Jeanne ne fit pas un mouvement en entendant prononcer cette condamnation ; elle avait vieilli de vingt ans et n’était plus que l’ombre d’elle-même.

Plus sévère pour les complices de la marâtre, surtout pour Manouret, qu’elle savait être l’assassin de Berthe de Ferney, la cour le frappa de dix années de travaux forcés. Pierre le bossu n’eut, lui, que trois ans de prison, bien que l’article 341 du Code pénal qui était visé, permît de les condamner tous deux, ainsi que leur complice Rose Méral, aux travaux forcés à perpétuité, puisque la détention de Pergous avait duré plus de dix jours.

Mais les juges pensèrent, sans doute, en rédigeant leur arrêt, que la victime du guet-apens de Nogent était peu intéressante.

Clarisse fut acquittée. En prouvant qu’elle était l’objet des poursuites amoureuses de Pergous bien antérieurement au complot formé contre lui, son avocat persuada au jury qu’elle n’avait été que complice inconsciente et, par conséquent, irresponsable.

Quant à l’ex-avoué, convaincu d’avoir caché le cadavre d’une personne homicidée, il s’entendit avec désespoir frapper, par application de l’article 389, d’un emprisonnement de deux ans. Le tribunal lui infligeait le maximum de la peine, en raison de son passé.

Seule Françoise, la Fismoise, n’avait pas été poursuivie.

Se doutant sans doute qu’elle en aurait besoin un jour, sa sœur avait dissimulé le rôle qu’elle avait joué ; mais l’ex-propriétaire de l’hôtel de Reims avait dû comparaître comme témoin pour donner des renseignements sur Pergous, et, grâce à cette circonstance connue de son coquin de neveu, Armand-Louis, celui-ci s’était empressé d’assister aux débats, ce qui lui avait permis de s’écrier au moment de la condamnation de Rose-Jeanne Méral :

— Sapristi ! c’est dommage, car c’est une rude femme tout de même !

L’ignoble gavroche ne se doutait pas que c’était de sa mère qu’il parlait ainsi.
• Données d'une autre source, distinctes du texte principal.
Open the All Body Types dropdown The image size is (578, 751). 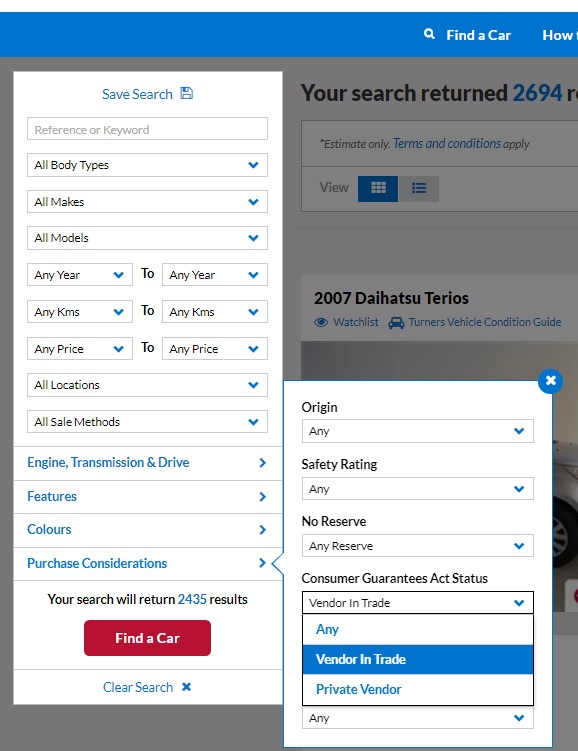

Quinze jours plus tard, Justin Delon, convaincu d’avoir assassiné Jérôme Dutan, était condamné, par contumace, à la peine de mort.

Le même jour on célébrait, à Saint-Thomas-d’Aquin, le mariage de Raoul de Ferney avec Mlle  Marthe de Bertout.

M. de Platen, complètement remis de sa blessure, assistait à la cérémonie, afin d’être un des premiers à complimenter son loyal et généreux adversaire.

Pour tenir sa promesse à Philidor, Armand de Serville l’avait fait entrer chez un avoué de ses amis, où le pauvre diable, tout en transcrivant des actes, s’efforçait d’oublier Marie, qu’il n’avait pas revue et dont le portrait, signé Pétrus, devait être une des toiles les plus remarquables du Salon de l’année suivante.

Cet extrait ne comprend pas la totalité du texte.